◆ EXCERPTED RECORDS
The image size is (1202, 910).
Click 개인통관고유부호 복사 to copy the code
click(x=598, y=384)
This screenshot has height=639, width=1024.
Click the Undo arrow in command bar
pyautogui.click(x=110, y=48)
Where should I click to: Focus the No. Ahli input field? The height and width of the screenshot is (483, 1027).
==
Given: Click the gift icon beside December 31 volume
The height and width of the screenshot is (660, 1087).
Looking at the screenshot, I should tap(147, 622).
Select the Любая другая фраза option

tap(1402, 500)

◆ ACTION ITEM
Quote the listing above, but only from the line that shows "Click the Undo arrow in command bar" through the line that shows "Where should I".

◆ COMPLETED EXERCISE
Click the Undo arrow in command bar
pyautogui.click(x=110, y=48)
Where should I click to: Focus the No. Ahli input field? The height and width of the screenshot is (483, 1027).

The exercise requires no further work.